[Stored data]

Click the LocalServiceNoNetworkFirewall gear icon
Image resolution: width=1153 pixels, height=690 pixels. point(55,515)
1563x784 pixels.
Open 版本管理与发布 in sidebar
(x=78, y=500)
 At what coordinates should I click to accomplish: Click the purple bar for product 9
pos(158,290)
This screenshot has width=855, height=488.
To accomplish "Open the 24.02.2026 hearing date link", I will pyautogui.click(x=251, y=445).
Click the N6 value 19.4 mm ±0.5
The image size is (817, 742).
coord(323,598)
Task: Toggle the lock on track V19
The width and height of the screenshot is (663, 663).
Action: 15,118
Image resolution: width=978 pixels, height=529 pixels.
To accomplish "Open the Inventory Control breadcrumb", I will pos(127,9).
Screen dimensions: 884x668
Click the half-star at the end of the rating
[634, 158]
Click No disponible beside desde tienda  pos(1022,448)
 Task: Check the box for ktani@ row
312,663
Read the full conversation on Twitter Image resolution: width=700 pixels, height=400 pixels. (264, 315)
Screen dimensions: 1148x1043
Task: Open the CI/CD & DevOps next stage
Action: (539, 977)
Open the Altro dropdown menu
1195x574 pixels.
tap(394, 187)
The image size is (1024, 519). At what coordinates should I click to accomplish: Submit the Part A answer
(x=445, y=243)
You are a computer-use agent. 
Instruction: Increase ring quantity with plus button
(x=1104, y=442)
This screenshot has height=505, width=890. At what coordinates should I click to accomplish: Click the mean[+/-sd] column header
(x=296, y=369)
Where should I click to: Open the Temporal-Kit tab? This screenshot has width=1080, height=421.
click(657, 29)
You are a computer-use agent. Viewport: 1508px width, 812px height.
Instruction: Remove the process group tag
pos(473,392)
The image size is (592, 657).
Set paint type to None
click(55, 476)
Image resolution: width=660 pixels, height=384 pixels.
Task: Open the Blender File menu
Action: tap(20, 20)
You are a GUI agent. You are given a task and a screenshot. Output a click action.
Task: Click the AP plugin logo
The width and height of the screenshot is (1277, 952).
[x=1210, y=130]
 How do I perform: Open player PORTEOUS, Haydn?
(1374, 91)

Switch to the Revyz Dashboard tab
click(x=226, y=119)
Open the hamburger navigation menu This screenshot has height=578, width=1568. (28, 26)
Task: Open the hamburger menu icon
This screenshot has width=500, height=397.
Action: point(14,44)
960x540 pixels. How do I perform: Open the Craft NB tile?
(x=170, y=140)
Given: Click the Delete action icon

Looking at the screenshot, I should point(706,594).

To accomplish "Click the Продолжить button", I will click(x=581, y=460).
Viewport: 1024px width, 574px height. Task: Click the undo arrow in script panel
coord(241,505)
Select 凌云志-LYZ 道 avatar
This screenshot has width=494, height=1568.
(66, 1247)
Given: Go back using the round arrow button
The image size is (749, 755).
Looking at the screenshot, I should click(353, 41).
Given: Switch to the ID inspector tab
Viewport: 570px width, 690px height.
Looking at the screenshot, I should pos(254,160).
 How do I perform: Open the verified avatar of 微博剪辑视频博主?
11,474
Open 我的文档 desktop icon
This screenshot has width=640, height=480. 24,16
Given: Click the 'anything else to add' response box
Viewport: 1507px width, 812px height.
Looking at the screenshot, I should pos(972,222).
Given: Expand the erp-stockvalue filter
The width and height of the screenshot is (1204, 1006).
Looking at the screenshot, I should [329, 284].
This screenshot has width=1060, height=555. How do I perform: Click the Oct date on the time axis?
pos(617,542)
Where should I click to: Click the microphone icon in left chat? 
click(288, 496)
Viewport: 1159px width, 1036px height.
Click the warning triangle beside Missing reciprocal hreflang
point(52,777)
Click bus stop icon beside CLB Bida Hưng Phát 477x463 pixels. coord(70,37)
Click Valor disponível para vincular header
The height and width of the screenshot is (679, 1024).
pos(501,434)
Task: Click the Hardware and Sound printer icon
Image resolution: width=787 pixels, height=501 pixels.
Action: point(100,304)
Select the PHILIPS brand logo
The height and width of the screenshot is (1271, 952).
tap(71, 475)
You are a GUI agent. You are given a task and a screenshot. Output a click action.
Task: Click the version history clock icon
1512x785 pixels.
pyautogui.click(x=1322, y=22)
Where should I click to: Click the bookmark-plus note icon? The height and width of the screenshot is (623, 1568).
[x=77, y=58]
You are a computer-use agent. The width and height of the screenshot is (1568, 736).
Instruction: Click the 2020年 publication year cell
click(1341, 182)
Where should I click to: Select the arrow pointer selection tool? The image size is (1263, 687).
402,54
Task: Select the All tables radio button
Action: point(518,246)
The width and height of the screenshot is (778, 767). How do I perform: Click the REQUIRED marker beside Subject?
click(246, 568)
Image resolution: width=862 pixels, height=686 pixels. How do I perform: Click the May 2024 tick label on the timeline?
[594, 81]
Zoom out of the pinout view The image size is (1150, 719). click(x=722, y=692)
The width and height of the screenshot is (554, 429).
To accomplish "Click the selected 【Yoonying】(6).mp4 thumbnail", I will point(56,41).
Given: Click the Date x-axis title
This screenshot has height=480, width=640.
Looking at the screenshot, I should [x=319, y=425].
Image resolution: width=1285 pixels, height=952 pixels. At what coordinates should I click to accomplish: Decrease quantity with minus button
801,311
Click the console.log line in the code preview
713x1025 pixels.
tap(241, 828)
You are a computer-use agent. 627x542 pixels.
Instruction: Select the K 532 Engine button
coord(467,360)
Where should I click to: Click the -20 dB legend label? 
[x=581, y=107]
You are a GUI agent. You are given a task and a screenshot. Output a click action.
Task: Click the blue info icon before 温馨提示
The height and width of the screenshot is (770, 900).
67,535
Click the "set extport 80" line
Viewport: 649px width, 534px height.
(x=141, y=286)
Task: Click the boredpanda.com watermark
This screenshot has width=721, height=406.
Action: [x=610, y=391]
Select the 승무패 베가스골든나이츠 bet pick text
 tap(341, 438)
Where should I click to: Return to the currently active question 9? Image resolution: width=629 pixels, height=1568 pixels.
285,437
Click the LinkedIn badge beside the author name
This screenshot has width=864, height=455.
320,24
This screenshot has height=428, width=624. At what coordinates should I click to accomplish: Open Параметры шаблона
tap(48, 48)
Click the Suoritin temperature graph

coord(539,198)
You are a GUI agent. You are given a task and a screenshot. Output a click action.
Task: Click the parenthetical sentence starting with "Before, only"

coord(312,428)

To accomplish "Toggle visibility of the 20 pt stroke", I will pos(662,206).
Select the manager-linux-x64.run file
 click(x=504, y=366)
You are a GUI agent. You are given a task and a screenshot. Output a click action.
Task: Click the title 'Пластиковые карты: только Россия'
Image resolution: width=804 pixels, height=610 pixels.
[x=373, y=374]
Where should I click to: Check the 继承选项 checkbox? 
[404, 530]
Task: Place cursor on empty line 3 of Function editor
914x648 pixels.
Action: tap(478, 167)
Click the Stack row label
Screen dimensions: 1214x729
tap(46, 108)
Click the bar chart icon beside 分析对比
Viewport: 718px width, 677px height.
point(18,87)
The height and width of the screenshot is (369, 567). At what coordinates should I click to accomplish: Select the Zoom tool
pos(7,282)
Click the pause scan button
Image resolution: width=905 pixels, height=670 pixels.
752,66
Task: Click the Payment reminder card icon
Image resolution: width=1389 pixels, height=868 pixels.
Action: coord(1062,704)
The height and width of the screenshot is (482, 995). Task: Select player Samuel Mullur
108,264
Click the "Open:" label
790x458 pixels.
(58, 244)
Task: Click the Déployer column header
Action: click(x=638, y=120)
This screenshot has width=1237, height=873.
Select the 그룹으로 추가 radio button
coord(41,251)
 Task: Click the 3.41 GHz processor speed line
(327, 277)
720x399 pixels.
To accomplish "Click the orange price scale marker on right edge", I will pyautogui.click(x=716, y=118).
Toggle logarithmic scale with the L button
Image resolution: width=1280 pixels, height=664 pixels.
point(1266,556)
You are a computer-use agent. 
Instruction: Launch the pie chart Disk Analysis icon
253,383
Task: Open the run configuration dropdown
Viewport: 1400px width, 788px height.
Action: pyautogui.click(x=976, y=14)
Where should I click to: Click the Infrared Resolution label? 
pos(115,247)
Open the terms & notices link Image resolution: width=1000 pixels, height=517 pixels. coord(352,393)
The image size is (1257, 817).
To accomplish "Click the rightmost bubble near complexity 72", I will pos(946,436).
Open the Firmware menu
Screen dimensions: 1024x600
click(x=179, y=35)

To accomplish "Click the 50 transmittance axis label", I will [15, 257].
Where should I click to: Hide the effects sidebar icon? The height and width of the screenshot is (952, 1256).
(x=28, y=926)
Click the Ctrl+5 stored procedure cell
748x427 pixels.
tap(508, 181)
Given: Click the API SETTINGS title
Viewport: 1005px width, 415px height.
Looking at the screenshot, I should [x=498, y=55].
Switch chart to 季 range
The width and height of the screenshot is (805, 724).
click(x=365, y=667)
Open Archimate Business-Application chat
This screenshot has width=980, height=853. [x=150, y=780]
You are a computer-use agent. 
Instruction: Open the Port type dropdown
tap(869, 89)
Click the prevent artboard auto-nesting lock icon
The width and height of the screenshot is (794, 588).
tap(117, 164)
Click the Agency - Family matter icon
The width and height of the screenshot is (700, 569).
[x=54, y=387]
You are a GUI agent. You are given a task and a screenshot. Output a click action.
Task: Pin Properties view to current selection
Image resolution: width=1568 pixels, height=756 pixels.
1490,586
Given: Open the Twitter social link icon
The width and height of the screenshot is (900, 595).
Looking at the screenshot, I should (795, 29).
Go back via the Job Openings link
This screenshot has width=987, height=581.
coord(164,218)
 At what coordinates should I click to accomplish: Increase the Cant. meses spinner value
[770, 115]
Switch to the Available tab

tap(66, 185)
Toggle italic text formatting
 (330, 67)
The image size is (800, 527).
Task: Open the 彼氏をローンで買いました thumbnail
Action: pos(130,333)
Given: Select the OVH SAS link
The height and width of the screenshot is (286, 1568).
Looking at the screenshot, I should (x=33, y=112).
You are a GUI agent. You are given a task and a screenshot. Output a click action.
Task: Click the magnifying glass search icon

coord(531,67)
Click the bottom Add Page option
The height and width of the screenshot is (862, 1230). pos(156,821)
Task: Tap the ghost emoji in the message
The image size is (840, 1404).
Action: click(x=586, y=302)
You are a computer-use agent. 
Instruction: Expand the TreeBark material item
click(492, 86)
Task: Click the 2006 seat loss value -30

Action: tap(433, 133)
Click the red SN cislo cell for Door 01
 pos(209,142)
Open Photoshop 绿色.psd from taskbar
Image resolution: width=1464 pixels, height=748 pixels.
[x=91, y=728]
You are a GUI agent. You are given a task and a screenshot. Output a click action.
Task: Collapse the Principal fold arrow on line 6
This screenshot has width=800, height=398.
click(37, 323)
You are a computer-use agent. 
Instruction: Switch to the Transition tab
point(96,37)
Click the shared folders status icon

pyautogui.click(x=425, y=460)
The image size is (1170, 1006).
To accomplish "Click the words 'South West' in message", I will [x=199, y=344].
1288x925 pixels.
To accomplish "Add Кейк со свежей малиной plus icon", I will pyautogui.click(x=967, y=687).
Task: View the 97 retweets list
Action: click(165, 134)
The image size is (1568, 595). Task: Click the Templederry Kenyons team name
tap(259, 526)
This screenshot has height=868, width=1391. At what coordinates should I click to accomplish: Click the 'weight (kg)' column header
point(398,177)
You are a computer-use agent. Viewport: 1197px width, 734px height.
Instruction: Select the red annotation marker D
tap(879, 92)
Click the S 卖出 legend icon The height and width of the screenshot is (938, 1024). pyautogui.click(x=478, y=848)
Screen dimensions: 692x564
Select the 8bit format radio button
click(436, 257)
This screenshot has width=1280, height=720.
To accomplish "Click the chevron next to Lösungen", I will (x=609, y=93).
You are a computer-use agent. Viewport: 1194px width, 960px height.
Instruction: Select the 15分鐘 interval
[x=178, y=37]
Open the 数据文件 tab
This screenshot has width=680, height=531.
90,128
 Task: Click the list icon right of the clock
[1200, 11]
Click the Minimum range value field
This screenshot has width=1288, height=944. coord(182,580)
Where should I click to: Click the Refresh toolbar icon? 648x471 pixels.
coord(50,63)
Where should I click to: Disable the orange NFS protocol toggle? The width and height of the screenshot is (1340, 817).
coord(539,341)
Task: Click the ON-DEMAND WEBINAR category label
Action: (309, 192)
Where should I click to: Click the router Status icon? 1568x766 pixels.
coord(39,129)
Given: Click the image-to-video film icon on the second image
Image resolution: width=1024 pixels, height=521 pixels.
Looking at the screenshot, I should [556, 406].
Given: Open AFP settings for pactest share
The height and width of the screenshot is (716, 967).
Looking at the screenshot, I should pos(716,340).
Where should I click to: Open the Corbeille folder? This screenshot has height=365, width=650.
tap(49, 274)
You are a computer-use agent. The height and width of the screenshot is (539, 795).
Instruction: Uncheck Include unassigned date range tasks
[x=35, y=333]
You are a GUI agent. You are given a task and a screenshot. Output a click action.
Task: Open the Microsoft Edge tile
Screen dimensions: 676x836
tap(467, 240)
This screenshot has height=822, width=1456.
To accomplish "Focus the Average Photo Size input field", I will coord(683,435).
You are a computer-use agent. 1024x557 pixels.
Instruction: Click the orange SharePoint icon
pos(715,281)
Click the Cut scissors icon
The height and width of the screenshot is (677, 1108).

_Exercise objective_
Output, from the data above, the lines from the line with "Task: Click the 2006 seat loss value -30" to the line with "The image size is (1170, 1006)." exactly as they stand, both ends included and nothing else.

_Answer to the problem_
Task: Click the 2006 seat loss value -30

Action: tap(433, 133)
Click the red SN cislo cell for Door 01
 pos(209,142)
Open Photoshop 绿色.psd from taskbar
Image resolution: width=1464 pixels, height=748 pixels.
[x=91, y=728]
You are a GUI agent. You are given a task and a screenshot. Output a click action.
Task: Collapse the Principal fold arrow on line 6
This screenshot has width=800, height=398.
click(37, 323)
You are a computer-use agent. 
Instruction: Switch to the Transition tab
point(96,37)
Click the shared folders status icon

pyautogui.click(x=425, y=460)
The image size is (1170, 1006).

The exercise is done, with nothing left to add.